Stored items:

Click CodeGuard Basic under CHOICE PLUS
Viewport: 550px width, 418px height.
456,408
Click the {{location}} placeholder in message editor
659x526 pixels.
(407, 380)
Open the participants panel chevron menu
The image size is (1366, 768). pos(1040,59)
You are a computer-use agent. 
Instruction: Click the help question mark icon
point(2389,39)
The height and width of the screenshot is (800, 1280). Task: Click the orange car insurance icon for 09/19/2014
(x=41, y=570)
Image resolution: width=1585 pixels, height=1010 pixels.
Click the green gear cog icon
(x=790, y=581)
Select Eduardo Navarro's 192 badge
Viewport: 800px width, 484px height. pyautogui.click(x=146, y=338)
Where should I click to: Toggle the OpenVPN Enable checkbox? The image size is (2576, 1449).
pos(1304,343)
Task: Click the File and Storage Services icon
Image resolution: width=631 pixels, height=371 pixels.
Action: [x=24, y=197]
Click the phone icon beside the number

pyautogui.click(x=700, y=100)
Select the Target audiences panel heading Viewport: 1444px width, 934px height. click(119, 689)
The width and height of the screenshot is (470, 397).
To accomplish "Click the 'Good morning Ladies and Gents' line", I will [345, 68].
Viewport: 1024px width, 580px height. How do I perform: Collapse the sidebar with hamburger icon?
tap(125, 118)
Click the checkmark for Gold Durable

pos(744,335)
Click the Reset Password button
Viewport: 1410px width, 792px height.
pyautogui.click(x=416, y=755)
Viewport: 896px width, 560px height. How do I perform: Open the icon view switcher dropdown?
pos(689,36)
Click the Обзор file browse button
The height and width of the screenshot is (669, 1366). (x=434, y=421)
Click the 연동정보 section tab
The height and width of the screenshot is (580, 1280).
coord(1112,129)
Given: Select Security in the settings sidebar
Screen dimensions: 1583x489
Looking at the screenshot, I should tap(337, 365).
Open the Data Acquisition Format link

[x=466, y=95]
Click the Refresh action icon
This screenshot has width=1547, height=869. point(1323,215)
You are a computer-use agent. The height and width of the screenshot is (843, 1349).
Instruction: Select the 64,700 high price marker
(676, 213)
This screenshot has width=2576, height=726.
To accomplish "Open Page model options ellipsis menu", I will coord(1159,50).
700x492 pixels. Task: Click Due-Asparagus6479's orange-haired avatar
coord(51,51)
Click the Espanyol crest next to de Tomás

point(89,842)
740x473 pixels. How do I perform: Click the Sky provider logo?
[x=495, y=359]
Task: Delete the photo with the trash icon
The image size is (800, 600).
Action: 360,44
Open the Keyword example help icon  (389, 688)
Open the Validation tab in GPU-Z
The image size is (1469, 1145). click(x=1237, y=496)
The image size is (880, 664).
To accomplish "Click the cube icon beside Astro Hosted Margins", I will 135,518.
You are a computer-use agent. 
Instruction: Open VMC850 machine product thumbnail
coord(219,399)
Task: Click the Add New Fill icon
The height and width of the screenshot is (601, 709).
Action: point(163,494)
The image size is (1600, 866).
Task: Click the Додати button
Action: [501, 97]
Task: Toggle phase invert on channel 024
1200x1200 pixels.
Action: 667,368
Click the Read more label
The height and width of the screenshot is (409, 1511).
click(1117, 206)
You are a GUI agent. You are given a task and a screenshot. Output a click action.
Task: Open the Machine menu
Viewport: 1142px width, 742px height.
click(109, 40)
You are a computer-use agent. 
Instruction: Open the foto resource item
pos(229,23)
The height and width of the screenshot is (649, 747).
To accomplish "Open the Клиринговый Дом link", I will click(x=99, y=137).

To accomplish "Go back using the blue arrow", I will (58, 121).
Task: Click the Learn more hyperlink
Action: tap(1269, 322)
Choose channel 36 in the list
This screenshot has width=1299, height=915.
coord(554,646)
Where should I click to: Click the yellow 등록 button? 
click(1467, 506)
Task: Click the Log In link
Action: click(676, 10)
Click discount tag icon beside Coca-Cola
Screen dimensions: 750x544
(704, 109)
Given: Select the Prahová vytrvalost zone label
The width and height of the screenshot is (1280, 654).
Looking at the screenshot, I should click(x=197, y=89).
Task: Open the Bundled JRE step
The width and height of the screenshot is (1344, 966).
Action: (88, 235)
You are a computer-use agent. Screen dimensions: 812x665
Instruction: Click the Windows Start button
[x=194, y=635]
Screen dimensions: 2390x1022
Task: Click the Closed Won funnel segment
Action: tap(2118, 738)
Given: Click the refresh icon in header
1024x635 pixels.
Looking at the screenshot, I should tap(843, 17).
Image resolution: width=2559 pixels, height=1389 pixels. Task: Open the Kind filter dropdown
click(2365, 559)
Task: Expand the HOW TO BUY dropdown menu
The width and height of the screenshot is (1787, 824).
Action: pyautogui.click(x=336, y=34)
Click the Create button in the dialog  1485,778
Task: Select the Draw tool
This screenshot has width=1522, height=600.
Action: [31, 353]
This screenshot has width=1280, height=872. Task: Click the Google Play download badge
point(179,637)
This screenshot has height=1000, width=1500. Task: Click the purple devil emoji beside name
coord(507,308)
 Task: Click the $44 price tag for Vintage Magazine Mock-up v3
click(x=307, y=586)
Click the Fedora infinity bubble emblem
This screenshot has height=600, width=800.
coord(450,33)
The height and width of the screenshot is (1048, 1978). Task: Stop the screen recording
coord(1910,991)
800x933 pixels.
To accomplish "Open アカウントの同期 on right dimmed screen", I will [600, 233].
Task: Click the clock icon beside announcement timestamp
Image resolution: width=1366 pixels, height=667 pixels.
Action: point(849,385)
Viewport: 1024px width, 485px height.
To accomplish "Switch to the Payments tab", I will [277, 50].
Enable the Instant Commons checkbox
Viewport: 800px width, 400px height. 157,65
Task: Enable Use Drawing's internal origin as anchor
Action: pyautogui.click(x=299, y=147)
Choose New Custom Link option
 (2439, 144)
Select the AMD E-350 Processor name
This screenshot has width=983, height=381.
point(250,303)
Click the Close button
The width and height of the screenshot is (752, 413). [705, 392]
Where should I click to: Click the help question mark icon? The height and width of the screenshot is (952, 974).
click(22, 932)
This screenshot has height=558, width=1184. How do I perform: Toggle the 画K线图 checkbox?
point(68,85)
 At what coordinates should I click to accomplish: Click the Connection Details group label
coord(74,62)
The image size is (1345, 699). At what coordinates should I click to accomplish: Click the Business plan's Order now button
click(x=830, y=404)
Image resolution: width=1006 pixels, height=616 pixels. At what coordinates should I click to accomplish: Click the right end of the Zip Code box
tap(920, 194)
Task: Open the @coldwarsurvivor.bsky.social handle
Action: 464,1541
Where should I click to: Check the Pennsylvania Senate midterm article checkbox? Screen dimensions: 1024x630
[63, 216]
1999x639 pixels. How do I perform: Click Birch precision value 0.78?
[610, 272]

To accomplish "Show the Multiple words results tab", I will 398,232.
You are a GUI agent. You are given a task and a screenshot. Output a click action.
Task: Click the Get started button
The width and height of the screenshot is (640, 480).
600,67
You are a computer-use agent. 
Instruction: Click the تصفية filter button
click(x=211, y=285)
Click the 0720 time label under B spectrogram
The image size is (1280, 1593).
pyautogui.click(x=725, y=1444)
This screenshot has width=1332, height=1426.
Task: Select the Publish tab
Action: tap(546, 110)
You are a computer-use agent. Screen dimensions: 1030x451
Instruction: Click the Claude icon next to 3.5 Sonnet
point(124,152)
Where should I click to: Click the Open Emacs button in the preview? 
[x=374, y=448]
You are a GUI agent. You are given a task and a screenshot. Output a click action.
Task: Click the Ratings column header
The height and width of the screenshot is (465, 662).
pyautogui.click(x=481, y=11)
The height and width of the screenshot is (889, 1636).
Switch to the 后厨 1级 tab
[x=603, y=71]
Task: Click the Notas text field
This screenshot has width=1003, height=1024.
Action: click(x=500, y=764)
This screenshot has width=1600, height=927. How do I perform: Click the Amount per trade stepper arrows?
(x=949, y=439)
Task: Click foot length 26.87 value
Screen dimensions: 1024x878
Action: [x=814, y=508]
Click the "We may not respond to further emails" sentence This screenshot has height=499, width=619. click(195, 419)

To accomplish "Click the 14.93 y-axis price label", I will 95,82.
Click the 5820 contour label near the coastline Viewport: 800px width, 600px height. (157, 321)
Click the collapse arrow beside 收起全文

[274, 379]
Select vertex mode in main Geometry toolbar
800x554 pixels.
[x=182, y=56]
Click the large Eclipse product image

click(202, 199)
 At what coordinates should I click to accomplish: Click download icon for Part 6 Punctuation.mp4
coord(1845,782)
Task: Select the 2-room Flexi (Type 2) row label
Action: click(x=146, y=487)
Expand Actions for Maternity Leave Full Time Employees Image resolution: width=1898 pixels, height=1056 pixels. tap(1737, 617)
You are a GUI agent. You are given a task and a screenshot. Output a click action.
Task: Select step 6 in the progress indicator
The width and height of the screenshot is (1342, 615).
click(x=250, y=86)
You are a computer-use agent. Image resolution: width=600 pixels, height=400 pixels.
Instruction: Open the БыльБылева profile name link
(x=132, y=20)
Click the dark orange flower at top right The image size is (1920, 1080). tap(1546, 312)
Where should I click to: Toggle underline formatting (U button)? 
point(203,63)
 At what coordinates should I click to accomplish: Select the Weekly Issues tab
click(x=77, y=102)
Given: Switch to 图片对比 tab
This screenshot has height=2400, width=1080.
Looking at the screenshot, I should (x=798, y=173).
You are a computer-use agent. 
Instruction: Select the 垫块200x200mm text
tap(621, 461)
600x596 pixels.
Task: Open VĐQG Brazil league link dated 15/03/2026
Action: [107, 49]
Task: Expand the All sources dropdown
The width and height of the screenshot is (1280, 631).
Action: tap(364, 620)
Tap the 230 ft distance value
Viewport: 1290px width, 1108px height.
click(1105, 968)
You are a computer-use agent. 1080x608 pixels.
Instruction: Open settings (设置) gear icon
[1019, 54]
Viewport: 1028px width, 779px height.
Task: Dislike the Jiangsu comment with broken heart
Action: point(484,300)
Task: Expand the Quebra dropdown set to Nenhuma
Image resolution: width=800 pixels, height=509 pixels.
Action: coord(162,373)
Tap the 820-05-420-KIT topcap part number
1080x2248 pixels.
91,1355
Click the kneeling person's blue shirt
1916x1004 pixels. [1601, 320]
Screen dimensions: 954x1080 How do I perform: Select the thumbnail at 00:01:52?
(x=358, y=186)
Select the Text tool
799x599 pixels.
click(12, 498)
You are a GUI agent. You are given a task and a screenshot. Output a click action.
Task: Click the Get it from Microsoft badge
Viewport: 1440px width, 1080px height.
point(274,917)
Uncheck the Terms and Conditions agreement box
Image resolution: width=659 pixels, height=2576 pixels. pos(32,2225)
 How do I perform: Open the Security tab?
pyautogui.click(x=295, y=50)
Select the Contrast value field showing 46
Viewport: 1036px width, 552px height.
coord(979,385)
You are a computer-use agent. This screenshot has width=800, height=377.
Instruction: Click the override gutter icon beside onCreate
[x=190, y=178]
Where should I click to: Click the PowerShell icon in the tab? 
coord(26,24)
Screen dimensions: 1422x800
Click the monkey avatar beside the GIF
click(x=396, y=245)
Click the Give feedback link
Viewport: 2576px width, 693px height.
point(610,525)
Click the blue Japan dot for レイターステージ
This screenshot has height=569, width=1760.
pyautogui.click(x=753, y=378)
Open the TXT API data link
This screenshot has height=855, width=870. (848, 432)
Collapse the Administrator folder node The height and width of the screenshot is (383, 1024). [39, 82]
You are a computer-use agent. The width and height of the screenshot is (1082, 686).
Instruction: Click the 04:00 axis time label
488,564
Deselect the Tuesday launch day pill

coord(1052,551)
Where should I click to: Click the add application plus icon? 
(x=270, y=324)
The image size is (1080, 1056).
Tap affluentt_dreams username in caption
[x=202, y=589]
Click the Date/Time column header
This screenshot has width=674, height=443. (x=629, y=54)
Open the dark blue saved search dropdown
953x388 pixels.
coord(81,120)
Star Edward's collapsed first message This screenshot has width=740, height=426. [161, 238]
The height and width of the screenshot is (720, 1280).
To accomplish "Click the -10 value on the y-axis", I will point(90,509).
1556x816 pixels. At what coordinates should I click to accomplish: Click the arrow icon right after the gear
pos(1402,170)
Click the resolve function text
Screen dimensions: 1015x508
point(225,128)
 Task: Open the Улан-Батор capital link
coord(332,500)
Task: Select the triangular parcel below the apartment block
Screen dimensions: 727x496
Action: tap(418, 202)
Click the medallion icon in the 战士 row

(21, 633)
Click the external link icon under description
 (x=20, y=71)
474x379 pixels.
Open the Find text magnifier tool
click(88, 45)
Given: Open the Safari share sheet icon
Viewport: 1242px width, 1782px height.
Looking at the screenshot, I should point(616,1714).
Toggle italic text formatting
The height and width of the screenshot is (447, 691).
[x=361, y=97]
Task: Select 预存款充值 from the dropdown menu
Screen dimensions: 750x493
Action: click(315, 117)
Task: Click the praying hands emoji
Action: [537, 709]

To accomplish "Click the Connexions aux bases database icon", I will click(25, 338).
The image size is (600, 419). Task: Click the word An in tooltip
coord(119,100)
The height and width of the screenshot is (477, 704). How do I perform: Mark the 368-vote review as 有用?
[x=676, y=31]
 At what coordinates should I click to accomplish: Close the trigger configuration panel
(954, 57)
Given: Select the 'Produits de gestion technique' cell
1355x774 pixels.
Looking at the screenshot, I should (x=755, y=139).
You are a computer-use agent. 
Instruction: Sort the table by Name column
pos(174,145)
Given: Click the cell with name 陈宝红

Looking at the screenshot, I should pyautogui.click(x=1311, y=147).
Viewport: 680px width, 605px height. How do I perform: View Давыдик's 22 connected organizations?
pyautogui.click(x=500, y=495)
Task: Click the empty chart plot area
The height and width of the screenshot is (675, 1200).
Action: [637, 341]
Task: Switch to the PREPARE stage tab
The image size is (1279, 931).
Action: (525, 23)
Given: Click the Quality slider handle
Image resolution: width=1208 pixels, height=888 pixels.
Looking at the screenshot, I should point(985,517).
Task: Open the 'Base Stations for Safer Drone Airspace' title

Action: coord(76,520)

Your objective » Beginning at the top of the data, extract each line through the line containing "Task: Click the File" and return those lines exactly, with nothing added.

Your response »
Click CodeGuard Basic under CHOICE PLUS
Viewport: 550px width, 418px height.
456,408
Click the {{location}} placeholder in message editor
659x526 pixels.
(407, 380)
Open the participants panel chevron menu
The image size is (1366, 768). pos(1040,59)
You are a computer-use agent. 
Instruction: Click the help question mark icon
point(2389,39)
The height and width of the screenshot is (800, 1280). Task: Click the orange car insurance icon for 09/19/2014
(x=41, y=570)
Image resolution: width=1585 pixels, height=1010 pixels.
Click the green gear cog icon
(x=790, y=581)
Select Eduardo Navarro's 192 badge
Viewport: 800px width, 484px height. pyautogui.click(x=146, y=338)
Where should I click to: Toggle the OpenVPN Enable checkbox? The image size is (2576, 1449).
pos(1304,343)
Task: Click the File and Storage Services icon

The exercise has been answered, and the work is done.